EXERCISE DETAILS: Your answer should be an exact copy of every record.

PROVIDED RECORDS:
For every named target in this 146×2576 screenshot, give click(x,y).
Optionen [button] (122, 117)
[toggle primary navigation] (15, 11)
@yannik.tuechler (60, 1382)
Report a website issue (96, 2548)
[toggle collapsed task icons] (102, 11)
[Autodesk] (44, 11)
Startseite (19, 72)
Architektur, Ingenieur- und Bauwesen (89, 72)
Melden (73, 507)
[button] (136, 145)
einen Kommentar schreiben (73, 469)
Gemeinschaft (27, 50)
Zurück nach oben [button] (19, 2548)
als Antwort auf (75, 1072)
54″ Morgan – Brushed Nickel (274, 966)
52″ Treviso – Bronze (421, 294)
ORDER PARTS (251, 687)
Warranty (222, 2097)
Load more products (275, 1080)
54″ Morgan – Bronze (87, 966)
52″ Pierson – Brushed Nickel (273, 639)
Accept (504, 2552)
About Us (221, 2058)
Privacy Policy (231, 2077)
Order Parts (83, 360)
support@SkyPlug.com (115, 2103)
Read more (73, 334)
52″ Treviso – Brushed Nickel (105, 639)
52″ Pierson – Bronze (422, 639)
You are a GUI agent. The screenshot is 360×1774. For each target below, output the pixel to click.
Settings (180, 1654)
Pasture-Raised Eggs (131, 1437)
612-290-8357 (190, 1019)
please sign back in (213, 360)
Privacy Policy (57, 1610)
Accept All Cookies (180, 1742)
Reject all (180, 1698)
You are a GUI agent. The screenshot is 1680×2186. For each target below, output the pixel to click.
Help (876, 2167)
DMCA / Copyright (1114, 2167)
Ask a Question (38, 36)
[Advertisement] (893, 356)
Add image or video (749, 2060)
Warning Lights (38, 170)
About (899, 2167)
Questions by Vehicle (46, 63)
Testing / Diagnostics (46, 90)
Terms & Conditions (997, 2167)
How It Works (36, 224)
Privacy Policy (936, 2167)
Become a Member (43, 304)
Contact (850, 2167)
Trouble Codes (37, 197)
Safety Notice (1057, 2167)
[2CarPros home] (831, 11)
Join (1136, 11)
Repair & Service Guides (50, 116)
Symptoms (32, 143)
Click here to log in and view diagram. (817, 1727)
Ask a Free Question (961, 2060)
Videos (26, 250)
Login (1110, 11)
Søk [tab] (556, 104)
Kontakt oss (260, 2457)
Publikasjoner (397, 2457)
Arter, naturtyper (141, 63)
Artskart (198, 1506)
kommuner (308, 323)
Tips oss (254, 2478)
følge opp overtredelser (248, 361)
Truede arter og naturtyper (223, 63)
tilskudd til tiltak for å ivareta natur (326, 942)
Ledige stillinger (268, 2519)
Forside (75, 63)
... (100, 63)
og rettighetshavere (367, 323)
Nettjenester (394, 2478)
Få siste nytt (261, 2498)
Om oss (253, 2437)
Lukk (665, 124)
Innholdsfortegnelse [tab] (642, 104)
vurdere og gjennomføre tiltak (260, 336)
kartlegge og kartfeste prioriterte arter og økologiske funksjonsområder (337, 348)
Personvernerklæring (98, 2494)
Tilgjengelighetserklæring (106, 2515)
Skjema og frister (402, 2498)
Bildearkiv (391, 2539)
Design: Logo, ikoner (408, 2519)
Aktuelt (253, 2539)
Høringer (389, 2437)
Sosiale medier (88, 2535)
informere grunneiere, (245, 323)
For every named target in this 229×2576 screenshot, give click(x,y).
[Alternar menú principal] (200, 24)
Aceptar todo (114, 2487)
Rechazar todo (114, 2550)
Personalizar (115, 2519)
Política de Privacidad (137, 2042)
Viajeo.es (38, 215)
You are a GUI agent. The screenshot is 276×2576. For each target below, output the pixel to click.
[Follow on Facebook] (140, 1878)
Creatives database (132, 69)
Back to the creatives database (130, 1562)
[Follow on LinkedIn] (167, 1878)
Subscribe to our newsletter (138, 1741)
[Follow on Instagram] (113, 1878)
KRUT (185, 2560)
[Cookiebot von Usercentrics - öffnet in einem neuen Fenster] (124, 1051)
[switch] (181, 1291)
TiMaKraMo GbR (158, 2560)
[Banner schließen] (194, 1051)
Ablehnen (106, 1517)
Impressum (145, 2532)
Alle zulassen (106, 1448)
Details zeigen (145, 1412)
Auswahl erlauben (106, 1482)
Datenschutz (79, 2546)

RESPONSE:
For every named target in this 146×2576 screenshot, give click(x,y).
Optionen [button] (122, 117)
[toggle primary navigation] (15, 11)
@yannik.tuechler (60, 1382)
Report a website issue (96, 2548)
[toggle collapsed task icons] (102, 11)
[Autodesk] (44, 11)
Startseite (19, 72)
Architektur, Ingenieur- und Bauwesen (89, 72)
Melden (73, 507)
[button] (136, 145)
einen Kommentar schreiben (73, 469)
Gemeinschaft (27, 50)
Zurück nach oben [button] (19, 2548)
als Antwort auf (75, 1072)
54″ Morgan – Brushed Nickel (274, 966)
52″ Treviso – Bronze (421, 294)
ORDER PARTS (251, 687)
Warranty (222, 2097)
Load more products (275, 1080)
54″ Morgan – Bronze (87, 966)
52″ Pierson – Brushed Nickel (273, 639)
Accept (504, 2552)
About Us (221, 2058)
Privacy Policy (231, 2077)
Order Parts (83, 360)
support@SkyPlug.com (115, 2103)
Read more (73, 334)
52″ Treviso – Brushed Nickel (105, 639)
52″ Pierson – Bronze (422, 639)
You are a GUI agent. The screenshot is 360×1774. For each target below, output the pixel to click.
Settings (180, 1654)
Pasture-Raised Eggs (131, 1437)
612-290-8357 (190, 1019)
please sign back in (213, 360)
Privacy Policy (57, 1610)
Accept All Cookies (180, 1742)
Reject all (180, 1698)
You are a GUI agent. The screenshot is 1680×2186. For each target below, output the pixel to click.
Help (876, 2167)
DMCA / Copyright (1114, 2167)
Ask a Question (38, 36)
[Advertisement] (893, 356)
Add image or video (749, 2060)
Warning Lights (38, 170)
About (899, 2167)
Questions by Vehicle (46, 63)
Testing / Diagnostics (46, 90)
Terms & Conditions (997, 2167)
How It Works (36, 224)
Privacy Policy (936, 2167)
Become a Member (43, 304)
Contact (850, 2167)
Trouble Codes (37, 197)
Safety Notice (1057, 2167)
[2CarPros home] (831, 11)
Join (1136, 11)
Repair & Service Guides (50, 116)
Symptoms (32, 143)
Click here to log in and view diagram. (817, 1727)
Ask a Free Question (961, 2060)
Videos (26, 250)
Login (1110, 11)
Søk [tab] (556, 104)
Kontakt oss (260, 2457)
Publikasjoner (397, 2457)
Arter, naturtyper (141, 63)
Artskart (198, 1506)
kommuner (308, 323)
Tips oss (254, 2478)
følge opp overtredelser (248, 361)
Truede arter og naturtyper (223, 63)
tilskudd til tiltak for å ivareta natur (326, 942)
Ledige stillinger (268, 2519)
Forside (75, 63)
... (100, 63)
og rettighetshavere (367, 323)
Nettjenester (394, 2478)
Få siste nytt (261, 2498)
Om oss (253, 2437)
Lukk (665, 124)
Innholdsfortegnelse [tab] (642, 104)
vurdere og gjennomføre tiltak (260, 336)
kartlegge og kartfeste prioriterte arter og økologiske funksjonsområder (337, 348)
Personvernerklæring (98, 2494)
Tilgjengelighetserklæring (106, 2515)
Skjema og frister (402, 2498)
Bildearkiv (391, 2539)
Design: Logo, ikoner (408, 2519)
Aktuelt (253, 2539)
Høringer (389, 2437)
Sosiale medier (88, 2535)
informere grunneiere, (245, 323)
For every named target in this 229×2576 screenshot, give click(x,y).
[Alternar menú principal] (200, 24)
Aceptar todo (114, 2487)
Rechazar todo (114, 2550)
Personalizar (115, 2519)
Política de Privacidad (137, 2042)
Viajeo.es (38, 215)
You are a GUI agent. The screenshot is 276×2576. For each target below, output the pixel to click.
[Follow on Facebook] (140, 1878)
Creatives database (132, 69)
Back to the creatives database (130, 1562)
[Follow on LinkedIn] (167, 1878)
Subscribe to our newsletter (138, 1741)
[Follow on Instagram] (113, 1878)
KRUT (185, 2560)
[Cookiebot von Usercentrics - öffnet in einem neuen Fenster] (124, 1051)
[switch] (181, 1291)
TiMaKraMo GbR (158, 2560)
[Banner schließen] (194, 1051)
Ablehnen (106, 1517)
Impressum (145, 2532)
Alle zulassen (106, 1448)
Details zeigen (145, 1412)
Auswahl erlauben (106, 1482)
Datenschutz (79, 2546)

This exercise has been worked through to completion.